NOTE: For TargetType = host, user, or workstation, the TargetInfo(1-5) columns will contain the following information: machine, workstationid, station, protocol, and address.
NOTE: For TargetType = session, the TargetInfo(1-5) columns will contain the following information: sessionid, workstationid, user, time-local, and elapsed.
18
MiscInfo
Contains miscellaneous information, for example, program location.
19
Message
Contains a copy of the text logged to the system Event Log, for example, "Gateway noted network address list change."
 
Logging options can be configured from the Auditing tab of the General Settings Properties window:
Automatically start a new log file - Use this field to specify the log file rollover period. Enter the number of hours after which to start a new log file: once every 6 hours, once daily, or once weekly (default value). If you set this parameter to once weekly, the rollover will occur at midnight on a Saturday night.

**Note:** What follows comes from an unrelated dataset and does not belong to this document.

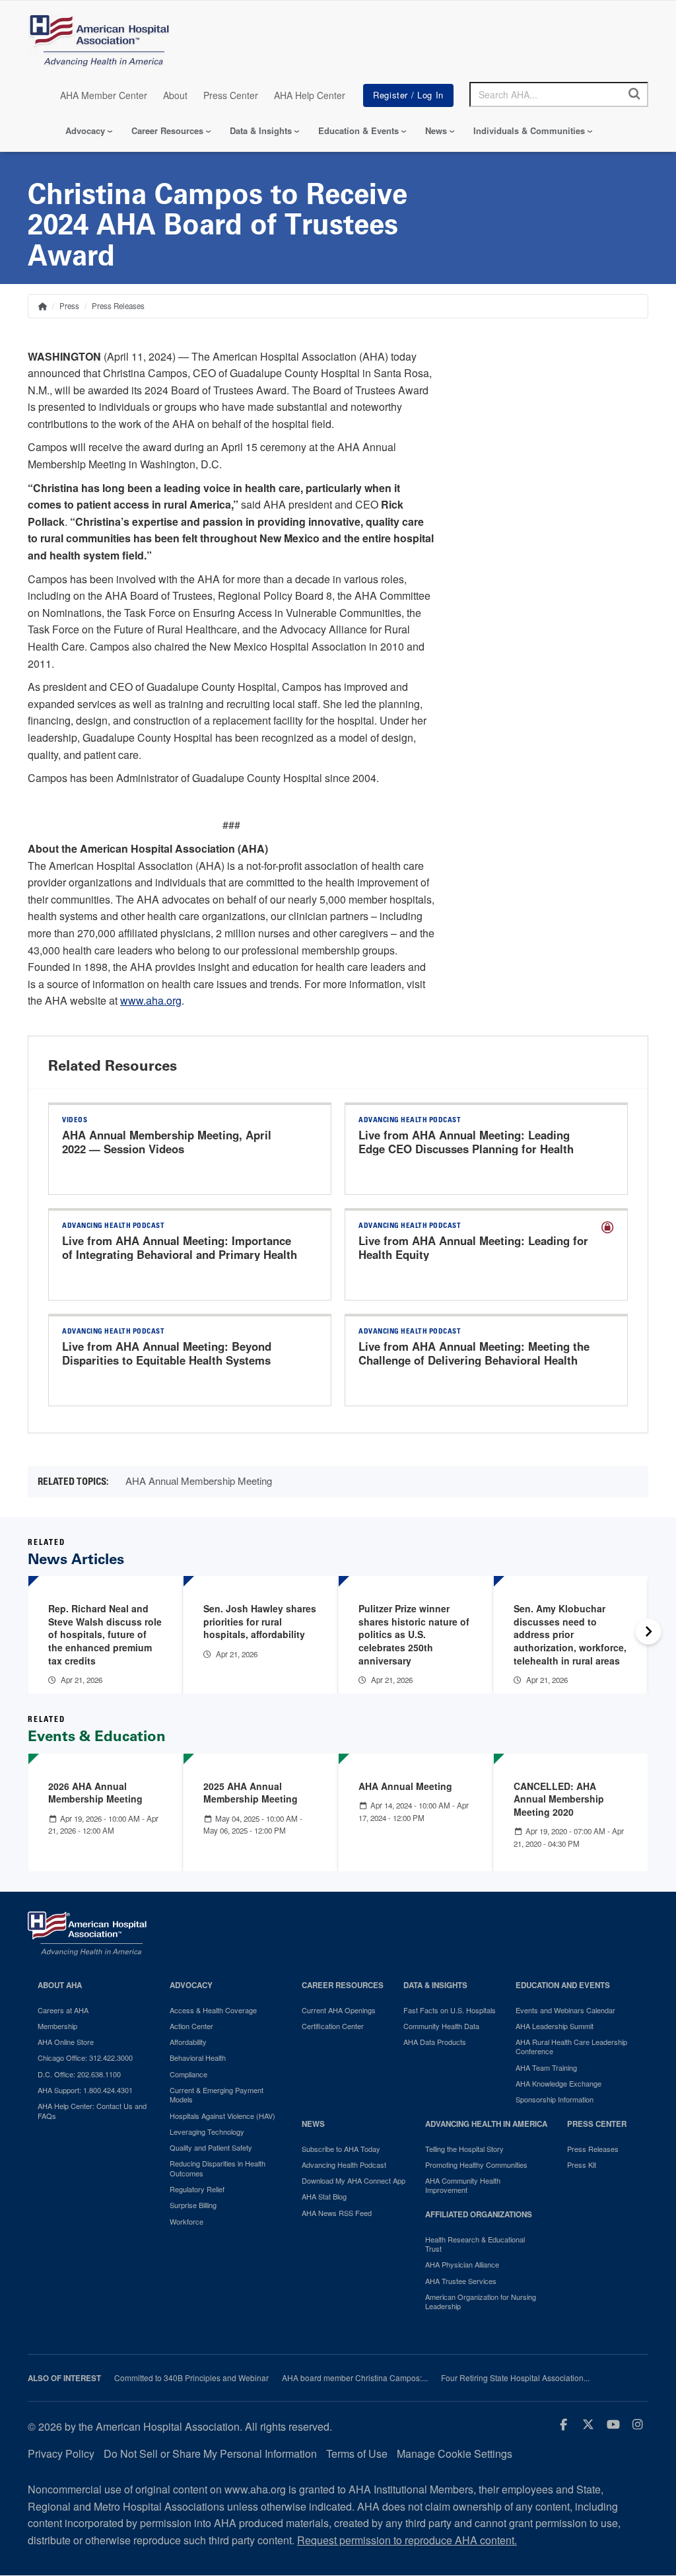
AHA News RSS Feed (337, 2212)
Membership (57, 2025)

Automatically delete log files older than (days) - Use this field to specify how many days you want to save the log files.  Enter the number of days. 40 days is the default value.  This ensures that all activity, for at least over the past 30 days, has been logged for accounting purposes.  Old log files are deleted when the start date is greater than the number of days specified in the audit log file name, MACHINE-Gateway-YYYY-MM-DD-HH.CSV, where the date and time represents the initial time period the event was logged.
 
For example, if you set the Automatically start a new log file field to once every 6 hours, the log files are named as follows:
 
Time Period
Log File Name
12:00:00 am to 5:59:59 am
MACHINE-Gateway-YYYYMM-DD-00.CSV
6:00:00 am to 11:59:59 am
MACHINE-Gateway-YYYYMM-DD-06.CSV
12:00:00 pm to 5:59:59 pm
MACHINE-Gateway-YYYYMM-DD-12.CSV
6:00:00 pm to 11:59:59 pm
MACHINE-Gateway-YYYYMM-DD-18.CSV
 
If you set the Automatically start a new log file field to once daily, the log files are named as follows:
 
Time Period
Log File Name
February 26, 2018
MACHINE-Gateway-2018-02-26-00.CSV
February 27, 2018
MACHINE-Gateway-2018-02-27-00.CSV
February 28, 2018
MACHINE-Gateway-2018-02-28-00.CSV
 
If you set the Automatically start a new log file field to once weekly, the log files are named as follows:
 
Time Period
Log File Name
February 26, 2018
MACHINE-Gateway-2018-03-04-00.CSV
March 11, 2018
MACHINE-Gateway-2018-03-11-00.CSV
March 18, 2018
MACHINE-Gateway-2018-03-18-00.CSV
 
NOTE: When planning scheduled downtime for PC-Duo RAS server maintenance and backups, be aware that if a periodic task, such as deleting old log files, was scheduled to run during that particular downtime period, it will not run until the next regularly scheduled period.  If you have stopped the PC-Duo RAS server during a scheduled audit log rollover, the rollover will occur when you next restart the PC-Duo RAS server, and the newly generated events will be added to the correct log file. There are two types of operations to log:
 
 
The Audit Database Connection fields provide real-time status on the underlying SQL database containing the audit information.